20 Eylül 2012 Perşembe

Cracking the Codes: Former ONC Chair Kolodner a "Faith-Based Informatics" Extremist?

After yesterday's WSJ Op Ed "A Major Glitch for Digitized Health-Care Records" on illusory cost savings, ABC's Sept. 13, 2012 report "Your Medical Records May Not Be Private: ABC News Investigation" and others, the articles on health IT drawbacks seem to be turning into a torrent.

The latest, just released today, is entitled "Growth of electronic medical records eases path to inflated bills" by Fred Schulte at the Center for Public Integrity.

Mr. Schulte and colleagues wrote extensively for the Huffington Post Investigative Fund on health IT and safety dating to 2009, as written about at this blog here (query link) and at NPR here.

The new article focuses on the role of electronic medical records systems and associated software in promoting upcoding - billing at higher rates - through features such as documentation cloning, templates, facility of making it look like work not done was actually performed, and deliberate algorithmic prompting of users to "do more" to "get more."

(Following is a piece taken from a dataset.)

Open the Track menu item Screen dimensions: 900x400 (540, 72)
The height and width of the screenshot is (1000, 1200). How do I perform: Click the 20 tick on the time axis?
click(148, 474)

I wrote about these issues at my Feb. 2011 posts "Does EHR-Incited Upcoding (Also Known as 'Fraud') Need Investigation by CMS, And Could it Explain HIT Irrational Exuberance?" and "Dr. Ross Koppel: Another Angle on EMR-Incited Upcoding".

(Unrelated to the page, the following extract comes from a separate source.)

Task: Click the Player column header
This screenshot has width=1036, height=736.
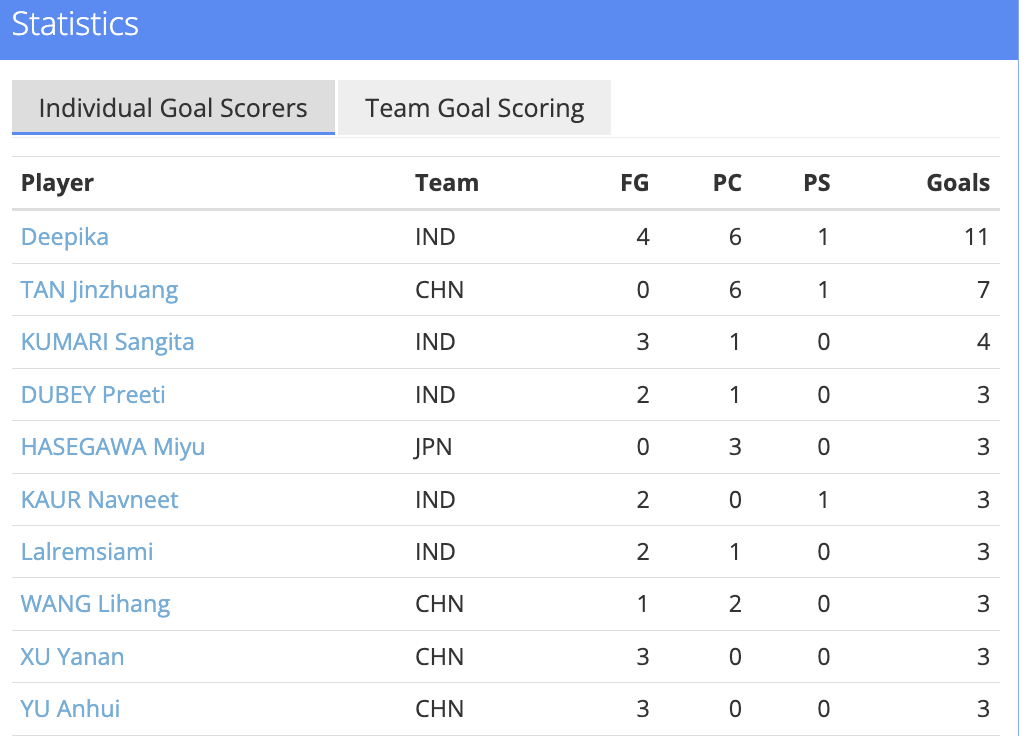Action: click(57, 183)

"Cracking the Codes", a series by the Center for Public Integrity on medical billing fraud


The latest article is part of a series, recently started, on medical bill "upcoding" and billing fraud - largely of Medicare - called "Cracking the Codes" at this link.

I will have more commentary, but one quote in the latest article really stood out as emblematic of an extremist-based, anti-science view from our nation's health IT leadership.  

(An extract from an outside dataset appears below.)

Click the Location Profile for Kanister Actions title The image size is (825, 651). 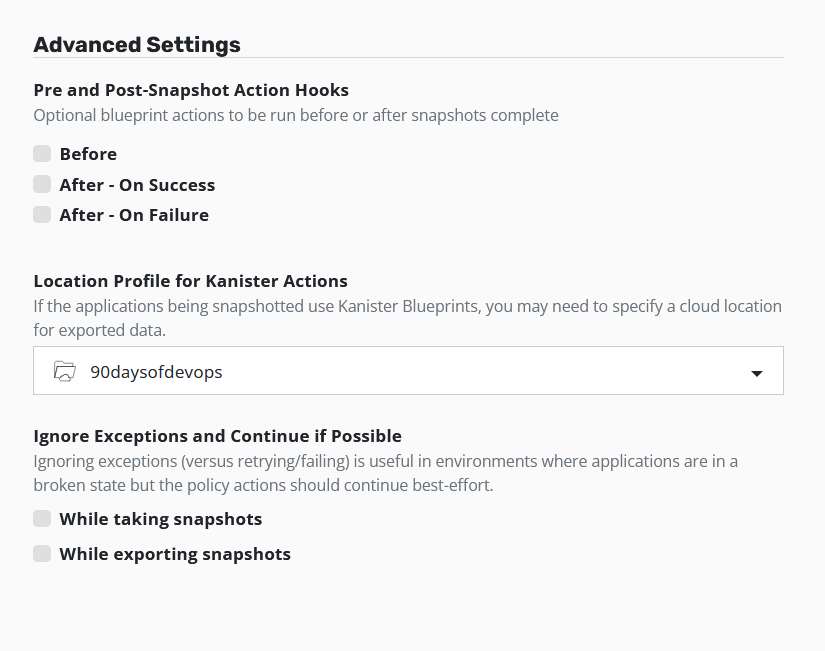pos(190,281)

This from Robert Kolodner, former head of the Office of the National Coordinator for Health IT (ONC) at HHS:

Dr. Robert Kolodner, a physician who headed the federal push for electronic medical records in 2007, acknowledged that billing abuse took a backseat to steps likely to entice the medical community to embrace the new technology.

Kolodner said officials were certain the savings achieved by computerizing medicine would be so great that billing abuse, “while needing to be monitored, was not something that should be put as the primary issue at that time.”

In other words, sideline (ignore) health IT-based billing fraud (and safety risks to the live patients subjected to this experimental technology without informed consent) because "we believe" the savings will be greater based on "our faith in the technology."

What math book were they using in this calculation?  What book of fables were they reading?  What ethics were they adhering to? 

Incredible.

Considering that the evidence for such gains was anecdotal at best - and that studies refuting it existed - and especially in face of the Sept. 18, 2012 (yesterday's) Wall Street Journal Op Ed "A Major Glitch for Digitized Health-Care Records" by Stephen Soumerai and Ross Koppel that savings promised by the government and vendors of healthcare IT are unsupportable and little more than hype - this statement is remarkable.  I wrote about the WSJ Op Ed  here.

The levels of delusion suffered by Dr. Kolodner and other "officials" is especially remarkable to me.  The beliefs are leading to up to $1 trillion (per the WSJ) being diverted from the healthcare to the IT sector in some illusory, clearly hysterical, extreme, faith-based (at best) belief that there would be a large net savings.

This is the Ddulite phenomenon ("Luddite" with the first four letters reversed) in the extreme, resulting in what can be called social policy malpractice:

A Ddulite is a 'hyper-enthusiastic technophile who either deliberately ignores or is blinded to technology's downsides, ethical issues, and repeated local and mass failures.'

The other possibility is that the "officials" pushing this meme were simply willingly blind to the scientifically-unsupported nonsense they were proffering by way of their pockets being stuffed, by the makers of that technology and other opportunists, with the very money they claimed the technology would save.

I think that angle needs to be investigated, and investigated very seriously.